Tensor Data Model

Introduction

TDM is a prototype aiming at developing the utilization of tensors connected to data sources for Big Data analytics. TDM Scala library is based on Spark DataFrames and uses shapeless to provide users with a type-safe implementation that is centered around dimensions' values instead of integer indexes.

The formal definition of the model is described in the following article Polystore and Tensor Data Model for Logical Data Independence and Impedance Mismatch in Big Data Analytics.

Related work and weakness

The most similiar works are:

The use of tensors in frameworks such as Tensorflow, Theano, NumPy, PyTorch, TensorLy, is error-prone and brings several bad habits, usually banned from good practices, that reduce evolution, reuse, etc.
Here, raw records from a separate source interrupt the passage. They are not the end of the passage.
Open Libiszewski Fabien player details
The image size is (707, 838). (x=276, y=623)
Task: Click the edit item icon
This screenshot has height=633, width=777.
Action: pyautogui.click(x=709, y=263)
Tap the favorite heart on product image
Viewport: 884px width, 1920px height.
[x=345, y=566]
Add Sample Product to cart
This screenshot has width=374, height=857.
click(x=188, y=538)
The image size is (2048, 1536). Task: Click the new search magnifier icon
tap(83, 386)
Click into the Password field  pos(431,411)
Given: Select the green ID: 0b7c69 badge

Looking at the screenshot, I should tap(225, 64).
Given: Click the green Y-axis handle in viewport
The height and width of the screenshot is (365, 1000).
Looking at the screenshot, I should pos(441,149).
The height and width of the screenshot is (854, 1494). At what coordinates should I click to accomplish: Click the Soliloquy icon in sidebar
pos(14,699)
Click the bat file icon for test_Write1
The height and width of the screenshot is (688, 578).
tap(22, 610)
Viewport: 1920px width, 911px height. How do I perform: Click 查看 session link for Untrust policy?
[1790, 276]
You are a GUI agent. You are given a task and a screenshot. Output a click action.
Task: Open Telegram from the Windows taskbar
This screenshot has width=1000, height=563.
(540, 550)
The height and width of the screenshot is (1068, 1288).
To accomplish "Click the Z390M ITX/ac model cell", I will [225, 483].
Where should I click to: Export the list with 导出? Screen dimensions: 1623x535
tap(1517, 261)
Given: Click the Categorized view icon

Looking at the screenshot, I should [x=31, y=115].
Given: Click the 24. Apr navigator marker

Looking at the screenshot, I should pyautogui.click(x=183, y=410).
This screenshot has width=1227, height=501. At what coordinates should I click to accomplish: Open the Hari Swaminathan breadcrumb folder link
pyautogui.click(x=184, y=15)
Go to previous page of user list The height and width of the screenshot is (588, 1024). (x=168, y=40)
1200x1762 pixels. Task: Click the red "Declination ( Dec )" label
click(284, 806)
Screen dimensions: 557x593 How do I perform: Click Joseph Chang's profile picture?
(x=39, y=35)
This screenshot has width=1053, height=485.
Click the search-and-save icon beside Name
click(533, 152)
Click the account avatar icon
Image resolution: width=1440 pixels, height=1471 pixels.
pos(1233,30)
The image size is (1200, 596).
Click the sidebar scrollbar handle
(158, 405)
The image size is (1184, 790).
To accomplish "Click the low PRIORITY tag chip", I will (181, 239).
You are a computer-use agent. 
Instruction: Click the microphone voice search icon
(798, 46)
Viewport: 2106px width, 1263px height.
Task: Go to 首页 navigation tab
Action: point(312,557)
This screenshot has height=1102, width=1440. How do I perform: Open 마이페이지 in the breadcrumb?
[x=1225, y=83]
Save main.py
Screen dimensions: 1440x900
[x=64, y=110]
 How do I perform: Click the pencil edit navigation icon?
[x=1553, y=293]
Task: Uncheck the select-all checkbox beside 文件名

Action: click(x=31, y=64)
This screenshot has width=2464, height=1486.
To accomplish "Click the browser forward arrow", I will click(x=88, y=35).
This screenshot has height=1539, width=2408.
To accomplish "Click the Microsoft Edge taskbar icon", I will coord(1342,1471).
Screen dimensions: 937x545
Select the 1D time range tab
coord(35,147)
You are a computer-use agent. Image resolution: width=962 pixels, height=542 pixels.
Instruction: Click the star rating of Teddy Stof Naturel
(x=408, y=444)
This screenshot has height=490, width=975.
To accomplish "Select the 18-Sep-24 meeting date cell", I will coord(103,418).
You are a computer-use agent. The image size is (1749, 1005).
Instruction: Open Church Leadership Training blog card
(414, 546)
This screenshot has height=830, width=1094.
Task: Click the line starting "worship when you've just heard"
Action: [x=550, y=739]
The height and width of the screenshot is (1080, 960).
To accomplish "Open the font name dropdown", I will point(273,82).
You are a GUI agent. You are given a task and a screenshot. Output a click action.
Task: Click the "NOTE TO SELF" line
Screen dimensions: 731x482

For example, most of tensor libraries implement tensors’ dimensions using integer indexes regardless of their real nature (string, timestamp, etc.). Thus, tensors are usually defined as multidimensional arrays; users assign an implicit meaning to dimensions and at best put comments in their code to remember the meaning of their constructions, dimension names or dimension order before or after operators are applied. This can lead to errors which cannot be easily understood because it is technically correct but functionally incorrect.

Tensors are also disconnected from data sources, failing to take advantage of the expressiveness of data models and well-defined semantics of data manipulation operators.

Benefits of TDM

First, TDM library is based on the formal TDM data model (defined here) and allows users to specify semantically rich tensor data objects by adding schema to tensor mathematical object. It also provides users with a set of well-defined operators that can be combined to express complex transformations.

Second, TDM library is a type-safe implementation. Strong static typing is of primary importance in Big Data analytics because it allows to detect errors at compile time and thus avoid expensive buggy calculation phases which can end up with inconsistencies.

Third, TDM library connects to multiple data sources using a polystore architecture (see for example M. Stonebraker "one size fits all"). TDM can take advantage of several database management systems to handle multiple data models i.e., graph, time series, key-value, relational, and provides users with a uniform query interface to build views as well as to transform data according to algorithms needs.

How to use TDM library

Put the jar in the lib directory, at the root of your Scala project, and import the Spark dependencies. For sbt:

val sparkVersion = "3.2.0"

// Spark
libraryDependencies += "org.apache.spark" %% "spark-core" % sparkVersion
libraryDependencies += "org.apache.spark" %% "spark-sql" % sparkVersion
libraryDependencies += "org.apache.spark" %% "spark-mllib" % sparkVersion

Import the TDM functionnalities with

import tdm._
import tdm.core._

Create a Spark session

import org.apache.spark.sql.SparkSession

implicit val spark = SparkSession.builder().master("local[*]").getOrCreate()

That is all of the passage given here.